“The Death of Truth” by Michiko Kakutani
I picked up this book at a bookstore #BrooklineBooksmith in Boston last year. Michiko Kakutani is a Pulitzer Prize winning literary critic and the former chief book critic of The New York Times. I totally enjoyed reading this book and learned a lot. I would like to point out the following three points.
1. This book brought home to me the fact that nowadays in every facet of life, whether it’s social media, television, academia, or, politics, people are much more apt to prioritize subjectivity and emotions over objective truth and facts. As George Orwell justly described in his seminal work of “1984”, this world is becoming “2+2=5” more and more. Kakutani uses the phrase “Rashomon” quite frequently in this book. “Rashomon” is a movie of Kurosawa, where different people tell their “truth” respectively despite there being the single solid truth of what happened. “Alternative facts are not facts. They’re falsehoods”, which is what Chuck Todd famously put.

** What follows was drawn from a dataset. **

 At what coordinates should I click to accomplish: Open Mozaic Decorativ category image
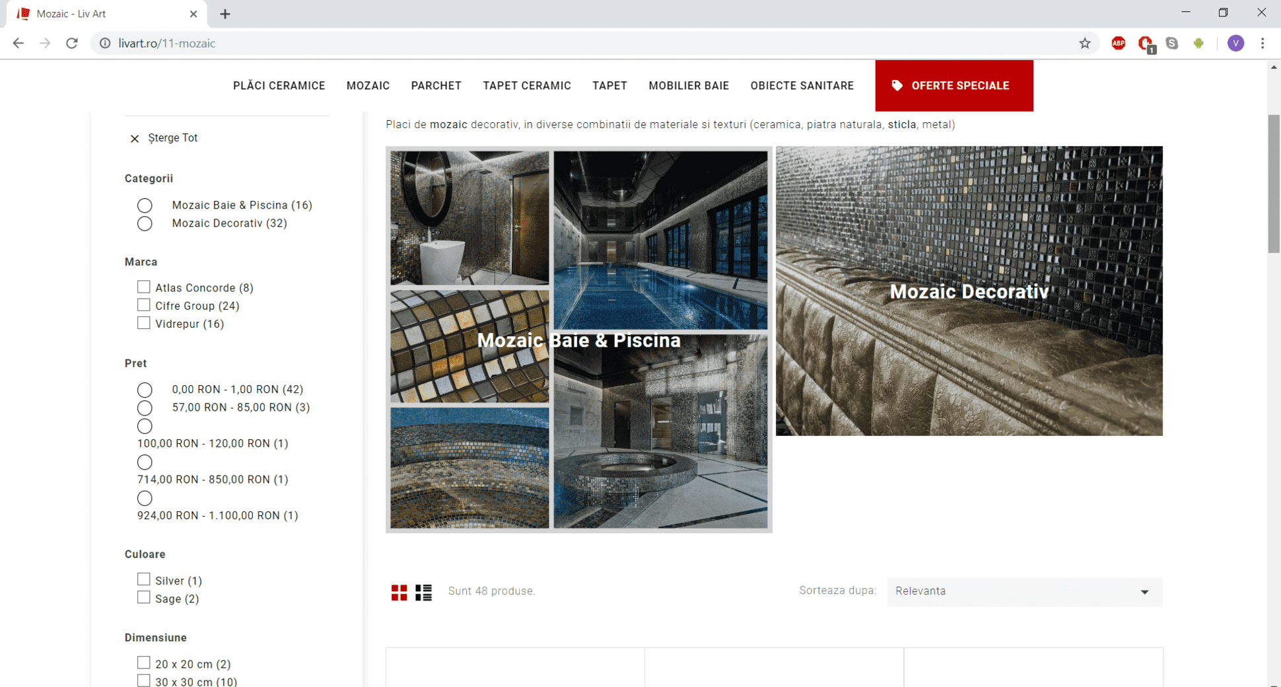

2. This book is fascinating mainly because it analyzes thoroughly how this phenomenon of prizing emotions over facts came to arise and to be exacerbated over the years. One of the eye-openers for me was that post-modernism in a way accelerated this trend. “Postmodernism not only rejected all metanarratives but also emphasized the instability of language”. By “deconstructing” literature, history, architecture, and the social sciences, people would assume that all texts were unstable and complex, which could be imbued with variable meanings.
3. I was totally impressed by Kakutani’s lucidity and clarity in her writing. As Orwell once wrote, “good prose is like a windowpane”. Her sentences are crystal clear with no opaqueness. This book is comprehensive and exhaustive in tackling the issue of the death of truth.
“Without truth, democracy is hobbled. The founders recognized this, and those seeking democracy’s survival must recognize it today”
I would strongly recommend this book to anybody who is interested in what is truth.